2011 winners by category.


Traitor by Stephen Daisley

Judges’ Comments

Stephen Daisley’s first novel, Traitor is brilliant, poignant and provoking.

Its tactile, redolent evocation of the physical world of sheep-farming in New Zealand and of warfare at Gallipoli—while this recalls material in many Australian novels—is also and utterly distinctive.

Myths and propaganda are quietly set aside. The moral imperatives to which rare (and in this case reticent) individuals can attend are strikingly set forth.

Here is another arresting renovation of what maleness—and decency in anyone—might be.


The Hard Light of Day by Rod Moss

Judges’ Comments

The Hard Light of Day draws a picture of Aboriginal Australians living in the Centre that we have rarely experienced on such a moving level.

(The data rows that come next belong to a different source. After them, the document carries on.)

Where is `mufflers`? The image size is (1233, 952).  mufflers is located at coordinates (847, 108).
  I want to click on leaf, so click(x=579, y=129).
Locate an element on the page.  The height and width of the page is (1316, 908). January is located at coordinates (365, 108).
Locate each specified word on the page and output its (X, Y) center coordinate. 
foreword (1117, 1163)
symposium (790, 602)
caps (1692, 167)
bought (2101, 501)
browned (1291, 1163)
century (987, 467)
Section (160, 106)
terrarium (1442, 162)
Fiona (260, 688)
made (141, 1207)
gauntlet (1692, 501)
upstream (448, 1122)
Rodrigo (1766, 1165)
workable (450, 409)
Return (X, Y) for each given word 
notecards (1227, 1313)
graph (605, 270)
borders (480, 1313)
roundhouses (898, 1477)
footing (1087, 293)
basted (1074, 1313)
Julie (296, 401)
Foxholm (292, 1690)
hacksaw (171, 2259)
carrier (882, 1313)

Rod Moss with unflinching, knowing vision, reveals the harsh realities of the day-to-day lives of Aboriginals with devastating force and insight. Nothing is spared—the pain of chronic ill health, the alcoholism, the mutual violence, the aimlessness of the dislocated and the impoverished.

Moss went to Alice Springs as a young art teacher and his moving memoir is complimented by a remarkable portfolio of his realistic paintings and photographs. Together they tell the story of his intimate friendship with the traditional owners of Alice Springs, the Arrernte people, and particularly the friendship between Moss and the tribal elder, Arranye.

This friendship is the spiritual backbone of the book, which is starkly realistic, yet both enriching and encouraging, transcending the often desperate circumstances.

Young adult fiction

Graffiti Moon by Cath Crowley

Judges’ Comments

Graffiti artist Shadow and his friend Poet, who tags his images with words, are enigmatic figures who haunt the night and the dreams of a girl named Lucy.

On the last night of Year 12 Lucy, Jazz and Daisy hook up with Leo, Ed and Dylan to search for the tantalising duo. But the boys know whom the artists are and are keeping something secret. And all of them are falling in or out of love. Leo and Ed (who has dropped out of school) have always got money troubles and are on the brink of pulling a crime. This night is charged with emotion, danger and hope.

Told from alternating points-of-view, Crowley perfectly captures the teenagers’ tenderness and their toughness. Lucy and Ed might seem marginalised, but they dream big and are not limited by their circumstances. The novel’s dual focus skilfully mirrors Lucy and Ed’s own game of hide-and-seek in the night as they search for the truth about each other and the world they inhabit.

This is a heart-stopping romantic adventure, singing with a love of art and language.

Children’s fiction

Shake a Leg by Boori Monty Pryor and Jan Ormerod

Judges’ Comments

When three boys go into a pizza shop in far north Queensland they get much more than just a meal. For there they meet a pizza-maker, an Aboriginal man, who reveals not only the secrets of great pizza—but the stories that he draws upon for inspiration.

Shake a Leg seamlessly marries cultures in ways that are unexpected, humorous and revealing. This picture book introduces three traditional dances and the stories that inspired them. These dances are shown to be part of a living culture and Jan Ormerod’s images elegantly capture the dancers’ movement, power and grace.

Writer Boori Monty Pryor is of the Birri-gubba and Kunggandji Nations, from far north Queensland. His life as a storyteller, dancer, actor and writer richly informs Shake a Leg, an extraordinary partnership with Jan Ormerod, the Western Australian born and internationally acclaimed illustrator.

Ormerod’s page designs deftly blend graphic novel and picture book formats, reflecting the theme of diversity and oneness that is at the heart of this big-hearted and original story. Shake a Leg is a book of enduring pleasure and reward, challenging the boundaries of culture, and of what a picture book can be.